Babaioff, Moshe and Kolumbus, Yoav and Winter, Eyal (2022) Optimal Collaterals in Multi-Enterprise Investment Networks. In: WWW 2022 - Proceedings of the ACM Web Conference 2022 :. WWW 2022 - Proceedings of the ACM Web Conference 2022 . Association for Computing Machinery, Inc, FRA, pp. 79-89. ISBN 9781450390965
Full text not available from this repository.Abstract
We study a market of investments on networks, where each agent (vertex) can invest in any enterprise linked to her, and at the same time, raise capital for her firm's enterprise from other agents she is linked to. Failing to raise sufficient capital results with the firm defaulting, being unable to invest in others.
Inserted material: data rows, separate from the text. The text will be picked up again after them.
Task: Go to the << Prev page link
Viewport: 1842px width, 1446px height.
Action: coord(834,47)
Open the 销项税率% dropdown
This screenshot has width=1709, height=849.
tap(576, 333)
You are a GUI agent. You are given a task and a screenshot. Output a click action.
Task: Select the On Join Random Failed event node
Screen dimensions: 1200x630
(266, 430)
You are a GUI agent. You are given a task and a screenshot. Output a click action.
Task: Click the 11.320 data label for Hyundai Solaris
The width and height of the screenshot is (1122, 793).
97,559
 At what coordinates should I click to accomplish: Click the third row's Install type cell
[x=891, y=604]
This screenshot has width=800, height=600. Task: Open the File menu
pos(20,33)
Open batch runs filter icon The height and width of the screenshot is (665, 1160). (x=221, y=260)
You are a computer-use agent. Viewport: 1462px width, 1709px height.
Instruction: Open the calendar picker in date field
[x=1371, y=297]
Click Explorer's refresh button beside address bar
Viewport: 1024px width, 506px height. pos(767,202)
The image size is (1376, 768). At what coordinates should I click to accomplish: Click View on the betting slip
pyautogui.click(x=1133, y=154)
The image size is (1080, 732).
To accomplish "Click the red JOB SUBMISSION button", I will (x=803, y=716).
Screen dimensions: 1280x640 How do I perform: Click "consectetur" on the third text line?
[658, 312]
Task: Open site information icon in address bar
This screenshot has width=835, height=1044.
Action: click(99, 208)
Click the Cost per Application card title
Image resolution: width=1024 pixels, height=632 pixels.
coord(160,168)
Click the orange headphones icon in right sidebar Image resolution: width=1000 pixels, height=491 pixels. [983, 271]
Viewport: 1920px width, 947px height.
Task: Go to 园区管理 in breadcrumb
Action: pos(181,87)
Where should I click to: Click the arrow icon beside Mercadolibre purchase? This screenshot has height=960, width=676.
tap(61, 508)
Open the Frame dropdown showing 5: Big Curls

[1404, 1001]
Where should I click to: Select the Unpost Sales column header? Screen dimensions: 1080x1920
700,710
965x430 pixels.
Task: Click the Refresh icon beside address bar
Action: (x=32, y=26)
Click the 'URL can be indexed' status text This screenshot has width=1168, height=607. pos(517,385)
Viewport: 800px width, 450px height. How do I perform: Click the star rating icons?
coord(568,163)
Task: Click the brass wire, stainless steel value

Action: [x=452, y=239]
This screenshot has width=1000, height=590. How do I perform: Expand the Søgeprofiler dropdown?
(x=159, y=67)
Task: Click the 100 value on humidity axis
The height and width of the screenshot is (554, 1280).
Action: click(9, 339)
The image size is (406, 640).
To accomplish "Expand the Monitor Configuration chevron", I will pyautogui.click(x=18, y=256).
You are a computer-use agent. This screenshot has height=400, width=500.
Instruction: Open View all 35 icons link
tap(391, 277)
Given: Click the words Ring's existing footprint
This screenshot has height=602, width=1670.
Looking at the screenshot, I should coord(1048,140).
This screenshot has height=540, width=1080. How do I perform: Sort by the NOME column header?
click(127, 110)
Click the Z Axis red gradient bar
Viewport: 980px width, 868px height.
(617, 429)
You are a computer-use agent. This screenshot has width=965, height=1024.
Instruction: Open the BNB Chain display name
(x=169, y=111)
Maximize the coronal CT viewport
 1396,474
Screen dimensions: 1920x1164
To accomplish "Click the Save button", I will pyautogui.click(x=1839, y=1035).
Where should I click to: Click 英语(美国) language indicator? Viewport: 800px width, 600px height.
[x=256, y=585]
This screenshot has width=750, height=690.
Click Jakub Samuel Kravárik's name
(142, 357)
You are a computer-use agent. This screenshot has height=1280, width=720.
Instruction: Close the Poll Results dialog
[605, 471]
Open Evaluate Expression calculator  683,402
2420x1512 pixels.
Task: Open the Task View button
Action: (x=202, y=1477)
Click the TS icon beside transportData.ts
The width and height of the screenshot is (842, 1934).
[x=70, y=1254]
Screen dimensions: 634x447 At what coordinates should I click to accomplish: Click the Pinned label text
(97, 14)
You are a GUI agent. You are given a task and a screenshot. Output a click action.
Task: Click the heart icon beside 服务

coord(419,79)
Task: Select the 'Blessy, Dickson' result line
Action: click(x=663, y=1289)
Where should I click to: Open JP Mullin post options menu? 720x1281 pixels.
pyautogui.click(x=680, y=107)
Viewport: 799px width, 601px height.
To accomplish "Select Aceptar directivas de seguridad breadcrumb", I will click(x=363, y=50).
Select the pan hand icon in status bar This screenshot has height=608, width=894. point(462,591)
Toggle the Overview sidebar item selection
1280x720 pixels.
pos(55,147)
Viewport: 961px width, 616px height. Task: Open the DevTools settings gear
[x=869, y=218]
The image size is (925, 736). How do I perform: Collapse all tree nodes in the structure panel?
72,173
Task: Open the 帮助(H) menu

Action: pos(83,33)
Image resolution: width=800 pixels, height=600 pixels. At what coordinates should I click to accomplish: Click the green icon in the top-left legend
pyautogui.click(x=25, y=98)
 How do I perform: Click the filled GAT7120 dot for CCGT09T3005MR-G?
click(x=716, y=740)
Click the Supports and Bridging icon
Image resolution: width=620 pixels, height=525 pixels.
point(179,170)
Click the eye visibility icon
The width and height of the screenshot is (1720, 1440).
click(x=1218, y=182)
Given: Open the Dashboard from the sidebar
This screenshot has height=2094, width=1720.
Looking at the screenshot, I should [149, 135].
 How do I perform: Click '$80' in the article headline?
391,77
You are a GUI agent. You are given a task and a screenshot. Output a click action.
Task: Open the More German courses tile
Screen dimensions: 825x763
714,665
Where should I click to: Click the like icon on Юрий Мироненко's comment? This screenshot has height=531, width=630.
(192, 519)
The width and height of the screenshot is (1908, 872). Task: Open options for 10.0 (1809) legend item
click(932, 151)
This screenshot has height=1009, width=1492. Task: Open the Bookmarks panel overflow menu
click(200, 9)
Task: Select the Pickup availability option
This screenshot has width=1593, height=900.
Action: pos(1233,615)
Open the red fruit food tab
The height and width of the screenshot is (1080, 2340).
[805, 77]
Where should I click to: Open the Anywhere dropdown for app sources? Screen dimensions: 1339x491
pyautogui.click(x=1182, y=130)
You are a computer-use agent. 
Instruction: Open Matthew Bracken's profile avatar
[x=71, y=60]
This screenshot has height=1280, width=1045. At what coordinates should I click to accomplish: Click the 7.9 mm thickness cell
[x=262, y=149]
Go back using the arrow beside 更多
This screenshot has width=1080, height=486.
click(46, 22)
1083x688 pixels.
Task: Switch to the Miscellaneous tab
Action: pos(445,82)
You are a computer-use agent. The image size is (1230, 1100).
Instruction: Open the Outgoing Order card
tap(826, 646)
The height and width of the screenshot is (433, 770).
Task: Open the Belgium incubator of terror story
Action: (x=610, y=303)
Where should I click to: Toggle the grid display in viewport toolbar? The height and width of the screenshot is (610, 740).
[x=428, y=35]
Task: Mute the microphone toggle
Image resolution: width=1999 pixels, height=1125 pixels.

Our main objective is to examine the role of collateral contracts in handling the strategic risk that can propagate to a systemic risk throughout the network in a cascade of defaults. We take a mechanism-design approach and solve for the optimal scheme of collateral contracts that capital raisers offer their investors. These contracts aim at sustaining the efficient level of investment as a unique Nash equilibrium, while minimizing the total collateral. Our main results contrast the network environment with its non-network counterpart (where the sets of investors and capital raisers are disjoint). We show that for acyclic investment networks, the network environment does not necessitate any additional collaterals, and systemic risk can be fully handled by optimal bilateral collateral contracts between capital raisers and their investors. This is, unfortunately, not the case for cyclic investment networks. We show that bilateral contracting will not suffice to resolve systemic risk, and the market will need an external entity to design a global collateral scheme for all capital raisers. Furthermore, the minimum total collateral that will sustain the efficient level of investment as a unique equilibrium may be arbitrarily higher, even in simple cyclic investment networks, compared with the corresponding non-network environment. Additionally, we prove computational-complexity results, both for a single enterprise and for networks.